- Poster
- Directed by: Arjun
- Written by: Arjun K. C. Thangam
- Produced by: D. Aruna D. Sudhakar Raju
- Starring: Arjun Tabu Nivedita Jain
- Cinematography: K. S. Selvaraj
- Edited by: P. Sai Suresh
- Music by: Vidyasagar
- Production company: Sree Lakshmi Devi Associates
- Release date: 29 August 1998;
- Running time: 152 minutes
- Country: India
- Language: Tamil

= Thayin Manikodi =

1998 Indian drama film

Thayin Manikodi (Note: Spelt as Thayinmanikodi on the CBFC certificate.) is a 1998 Indian Tamil-language action film written and directed by Arjun, who also stars alongside Tabu and Nivedita Jain. Featuring music composed by Vidyasagar, the film began production in late 1996 and was released on 29 August 1998.

== Plot ==

Arjun is an Indian Police Service officer who attempts to prevent confidential documents from falling into the hands of a terrorist, who intends to use them to carry out attacks in the country.

== Production ==
The film was first announced in January 1996, with director and lead actor Arjun initially casting Vijayashanti in a leading role. However the actress later left the project after she had creative differences with the film's producer, Sudhakar Raju. The film began production in late 1996 and took over a year to complete. Hindi actress Tabu and model Nivedita Jain were cast in key roles, with the latter subsequently making her debut in Tamil films. The film was named after a song from Arjun's previous film, Jaihind (1994).

The film was shot extensively in foreign locations, with scenes filmed in locations in Hong Kong and Switzerland, which the team had to settle for after their visas for Canada were rejected. Further scenes were also shot in Madanapalle, Andhra Pradesh, with art director Thota Tharani constructing sets for the film. Production was delayed as a result of the FEFSI strike of 1997.

== Soundtrack ==
The soundtrack was composed by Vidyasagar.

Track listing
| No. | Title | Lyrics | Singer(s) | Length |
|---|---|---|---|---|
| 1. | "Nooraandukku Oru Murai" | Vairamuthu | Gopal Sharma, Devie Neithiyar | 05:15 |
| 2. | "Adi Raani Sultana" | Vairamuthu | Mano, Devie Neithiyar | 04:18 |
| 3. | "Mister Hollywood" | Vaasan | Gopal Sharma, Swarnalatha | 05:06 |
| 4. | "Sixteena Seventeena" | Vairamuthu | Gopal Sharma, Swarnalatha | 04:38 |
| 5. | "Uncle Uncle" | Vairamuthu | S. P. Balasubrahmanyam, Baby Sruthi Unnikrishnan, Baby Deepika | 05:06 |
| 6. | "Yahaan Ladki Hai" | Palani Bharathi | Vidyasagar, Sujatha Mohan | 04:26 |
| Total length: |  |  |  | 28:49 |

== Release and reception ==
The film was initially scheduled to release in November 1997 during the Diwali season, but was subsequently put on hold for several months. The film was later released in August 1998, with the title card of the film including a tribute to Nivedita Jain, who died before the film's release. The film became a commercial success at the box office.

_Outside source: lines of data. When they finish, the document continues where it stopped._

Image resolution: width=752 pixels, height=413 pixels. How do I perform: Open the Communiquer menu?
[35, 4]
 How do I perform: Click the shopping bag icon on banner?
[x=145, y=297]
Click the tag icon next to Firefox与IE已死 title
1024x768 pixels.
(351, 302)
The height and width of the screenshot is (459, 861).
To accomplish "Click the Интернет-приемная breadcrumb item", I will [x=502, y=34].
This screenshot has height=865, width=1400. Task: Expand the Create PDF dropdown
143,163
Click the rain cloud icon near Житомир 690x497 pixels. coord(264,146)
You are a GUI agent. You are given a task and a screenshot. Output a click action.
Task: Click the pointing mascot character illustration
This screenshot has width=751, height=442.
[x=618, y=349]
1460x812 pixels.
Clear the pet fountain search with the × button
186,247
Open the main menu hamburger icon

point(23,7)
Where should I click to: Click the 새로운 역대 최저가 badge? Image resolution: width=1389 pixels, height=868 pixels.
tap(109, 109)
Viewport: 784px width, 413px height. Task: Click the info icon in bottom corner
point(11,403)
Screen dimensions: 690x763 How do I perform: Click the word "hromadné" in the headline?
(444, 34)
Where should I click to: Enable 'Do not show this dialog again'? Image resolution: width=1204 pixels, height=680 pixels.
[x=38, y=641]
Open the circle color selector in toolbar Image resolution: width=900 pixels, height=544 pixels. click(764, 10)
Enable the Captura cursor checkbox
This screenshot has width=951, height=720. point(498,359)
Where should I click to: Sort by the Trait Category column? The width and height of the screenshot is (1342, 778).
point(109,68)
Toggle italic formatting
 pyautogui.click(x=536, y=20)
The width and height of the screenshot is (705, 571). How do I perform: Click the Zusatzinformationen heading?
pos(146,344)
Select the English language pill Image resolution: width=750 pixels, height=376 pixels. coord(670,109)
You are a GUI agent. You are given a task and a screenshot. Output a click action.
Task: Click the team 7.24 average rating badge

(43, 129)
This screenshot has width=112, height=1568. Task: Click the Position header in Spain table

Ji of Kalki felt Tabu and Vijayakumar were wasted but praised the action sequences. D. S. Ramanujam of The Hindu wrote that Arjun "has spent much energy to present a plausible tale (story and screenplay are also his) with all the entertainment elements, including some family sentiments. But the fine blend the director tries to achieve does not materialise".

Four years after the original release, the film was later dubbed and released in Telugu during November 2002 as Jaatiya Pattaakam.